Walking a mile in someone else’s shoes takes on another meaning in “Stand Up for Health,” an experiential learning simulation that shows physicians and medical students the challenges faced by economically vulnerable Canadians.
Over 800 people have participated in the two-hour workshop, which simulates the life of low-income Canadians with a focus on the social determinants of health.
“The intent of this simulation is to develop empathy among participants by connecting the concrete experiences of people living with low incomes and the emotions that arise from their challenges, and coupling this with a reflective process,” says Latif Murji, a second-year resident in University of Toronto’s Department of Family and Community Medicine (DFCM) and St. Michael’s Hospital who created the program. “Every moment where emotions are evoked, we inject real Canadian statistics and facts which provide context to the experience.”
The simulation includes issues such as food insecurity, the costs associated with caregiving and how gender and race can affect one’s experience in society. Critical questions are peppered in the experience: ‘You were in a rush this morning and forgot your lunch, a smartphone app says, ‘Do you go for the fast food lunch for $5 or do you go to the healthier salad bar, costing $10?’
“What seems like a simple answer to most of us is quite complicated for a person who is receiving a low income,” says Latif. “We have members of our society that cannot afford the healthy choice, because it is often the more expensive option.”
The simulation ends with small-group discussions that highlight various social determinants of health. Participants have the opportunity to reflect on their own socio-economic status in comparison to the roles they had been immersed in. Many acknowledge that the simulation has forced them to reexamine some aspects of their own lives.

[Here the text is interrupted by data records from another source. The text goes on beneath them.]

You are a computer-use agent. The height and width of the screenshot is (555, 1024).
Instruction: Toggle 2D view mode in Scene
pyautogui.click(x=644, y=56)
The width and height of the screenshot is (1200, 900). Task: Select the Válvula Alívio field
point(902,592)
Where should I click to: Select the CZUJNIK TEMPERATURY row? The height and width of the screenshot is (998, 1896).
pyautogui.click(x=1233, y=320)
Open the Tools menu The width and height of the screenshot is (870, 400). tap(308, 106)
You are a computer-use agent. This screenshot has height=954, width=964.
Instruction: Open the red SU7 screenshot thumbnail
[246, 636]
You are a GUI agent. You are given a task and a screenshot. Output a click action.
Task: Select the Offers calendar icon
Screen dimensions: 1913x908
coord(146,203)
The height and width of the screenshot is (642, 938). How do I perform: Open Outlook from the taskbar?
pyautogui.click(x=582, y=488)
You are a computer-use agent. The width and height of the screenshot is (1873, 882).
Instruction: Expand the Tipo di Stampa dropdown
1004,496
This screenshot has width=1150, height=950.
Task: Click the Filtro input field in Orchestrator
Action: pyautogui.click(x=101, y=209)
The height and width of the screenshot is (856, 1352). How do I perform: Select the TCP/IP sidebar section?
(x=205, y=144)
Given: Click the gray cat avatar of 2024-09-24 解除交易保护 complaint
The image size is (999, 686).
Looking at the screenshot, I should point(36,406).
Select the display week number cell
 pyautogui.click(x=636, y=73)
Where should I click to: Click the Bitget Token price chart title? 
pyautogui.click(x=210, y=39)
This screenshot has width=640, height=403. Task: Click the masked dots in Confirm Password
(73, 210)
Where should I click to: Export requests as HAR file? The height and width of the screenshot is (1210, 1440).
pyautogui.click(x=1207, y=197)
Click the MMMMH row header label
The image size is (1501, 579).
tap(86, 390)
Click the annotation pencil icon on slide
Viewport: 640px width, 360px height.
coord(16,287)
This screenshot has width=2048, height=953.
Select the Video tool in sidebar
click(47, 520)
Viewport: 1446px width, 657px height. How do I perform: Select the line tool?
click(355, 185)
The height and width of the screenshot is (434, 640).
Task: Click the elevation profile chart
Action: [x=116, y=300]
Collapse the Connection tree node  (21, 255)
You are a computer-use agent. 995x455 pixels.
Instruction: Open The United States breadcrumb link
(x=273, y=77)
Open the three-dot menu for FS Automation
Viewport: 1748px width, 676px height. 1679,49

“I’ve had participants say that they found Stand Up for Health really eye-opening because in addition to facing unique experiences that they haven’t previously encountered, they also found familiar decisions challenging because their socio-economic context is totally different. Not only do they experience living with a low income, but other members of society can perceive them differently because of their gender or race.”
Dr. Katherine Rouleau, Director of Global Health Program at DFCM, participated in the Stand Up for Health simulation at the Global Health, Family Medicine and Primary Care Conference in January 2017. It is an experience that she called ‘transformative’.
“The unique aspect of Stand Up for Health is that it connects knowledge with emotion, which is key to an experiential simulation. You’re forced to decide between challenging alternatives,” says Dr. Rouleau. “It can leave you shaken. In our world of disposable experiences, this simulation does not let you quite dispose of it. The experience ends with a group debrief. While it is not always comfortable, it is a cool way to learn and it leaves you with something to revisit later on.”
Latif started Stand Up for Health in the summer of 2012 before he began medical school at University of Toronto. He used many of his personal experiences growing up in Scarborough to develop some of the foundational aspects of the simulation. His first participants were at-risk youth in Scarborough who already had exposure to several elements of the simulation. Stand Up for Health at the time was used, in part, to empower and inspire youth to pursue higher education, while it is now used more broadly in medical education to teach the social determinants of health and develop empathy in participants.
For now, Latif is rolling out the simulation to medical students, residents and faculty but his goal is to encourage more people outside of the medical realm to understand the social determinants of health by walking in another person’s shoes and sparking discussions on public policy and health equity.